Il culto del barchino e della musica techno sparata a volume altissimo, come sparati volano gli scafi sulle acque placide della laguna superando di dieci volte il limite di velocità consentito, attestano l’esistenza di un mondo giovane e privo di timone, che pulsa al di là di gondole, locazioni turistiche e caffè concerto in Piazza San Marco; gli amori masticati e digeriti in poco tempo volteggiano sulla superficie dell’acqua, sopra le macchie di carburante che la punteggiano, i tuffi dagli imbarcaderi e i pomeriggi fatti di canne e musica ed estate che scorre lontana dal centro città.

E’ un flusso di coscienza in cui ogni immagine intende consegnare una sensazione, e ogni dialogo cancellarla: la lunghissima sequenza finale, con una camera montata sulla prua del barchino e inclinata di 90 gradi rispetto all’asse del galleggiamento, restituisce una città piegata su un fianco, come questi ragazzi dalle dinamiche monodimensionali, ritratti nell’unica postura che la regia ha inteso rilevare.

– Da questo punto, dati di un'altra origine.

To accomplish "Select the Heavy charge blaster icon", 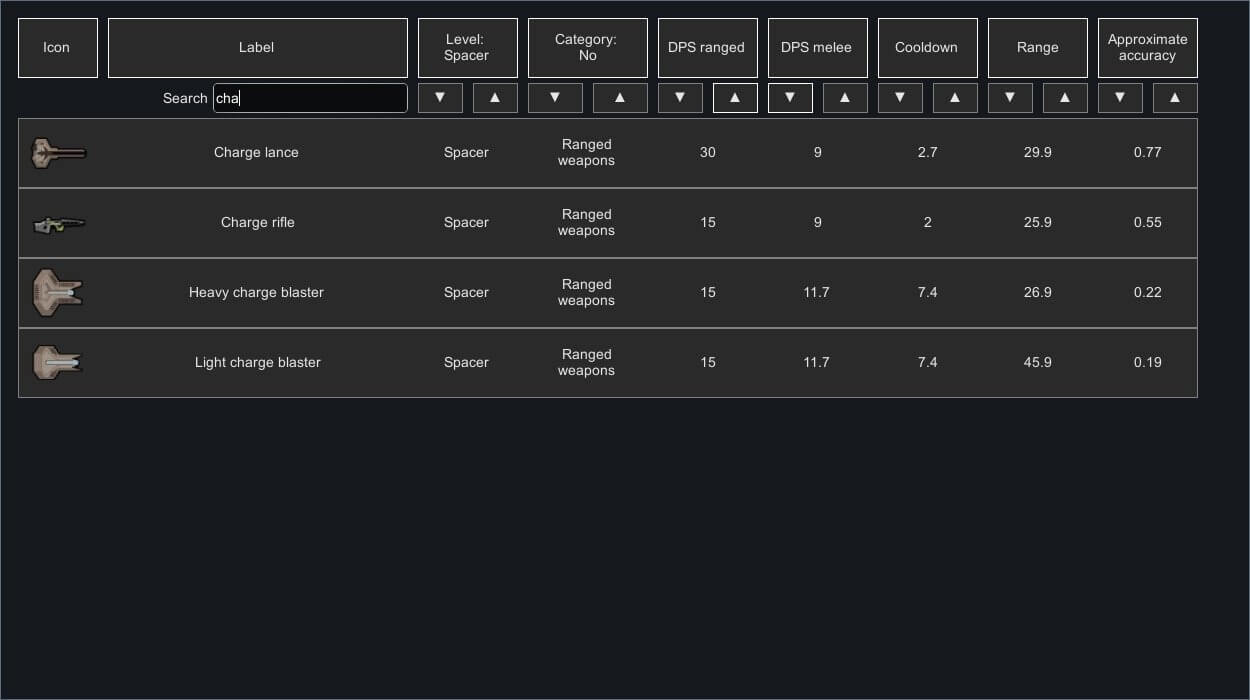I will [x=58, y=293].
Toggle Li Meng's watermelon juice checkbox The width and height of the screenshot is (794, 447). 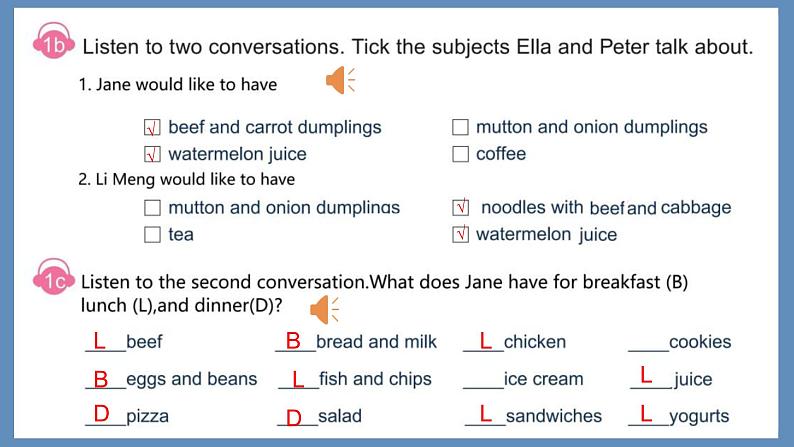pyautogui.click(x=460, y=234)
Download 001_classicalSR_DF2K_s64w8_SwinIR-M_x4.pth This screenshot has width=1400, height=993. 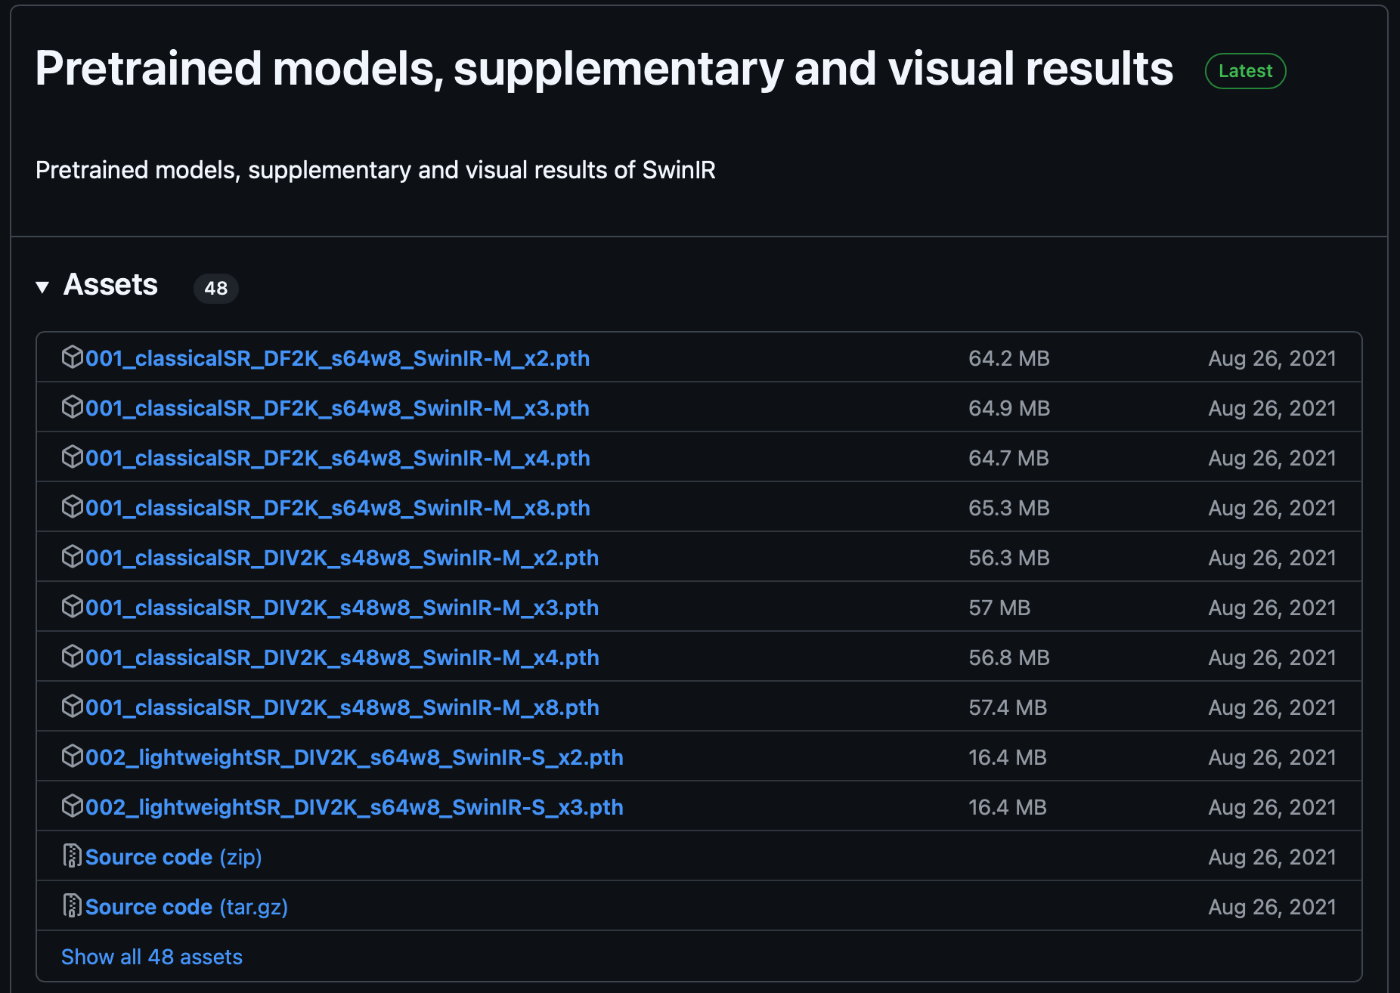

Presentato l’anno scorso alla Mostra del Cinema di Venezia, psichedelico come le musiche che lo accompagnano, è un oggetto artistico difficilmente catalogabile come cinema, ammesso che le etichette servano a qualcosa fuori dai canali di distribuzione. La sensazione che emerge dopo la visione è quella di un grande lavoro in cui le superfici narrate – la laguna e i ragazzi che la abitano – sono state esplorate con differenti gradi di profondità: la prima nella sua dimensione più metafisica, ipnotica, con tonalità policrome, prospettive ribaltate e innovative; i secondi, carne e sangue della storia, con un cromatismo espressivo pressoché monotonale; come se non fossero in grado di essere altro rispetto a ciò che il regista ha saputo cogliere nelle sue quattro estati di frequentazione.
Cinema-verità o video-arte che sia, risulta di sicuro interesse come ogni esperimento in grado di riscrivere gli stilemi di una narrazione; ma appare anche un’occasione non colta, quella di integrare due dimensioni che rimangono distanti, come se il vuoto esistenziale documentato in questo gruppo di ragazzi potesse essere solamente sublimato attraverso esperimenti visivi, e non affrontato con la fatica della parola, indagando le dimensioni che si nascondono dietro i riti del gruppo.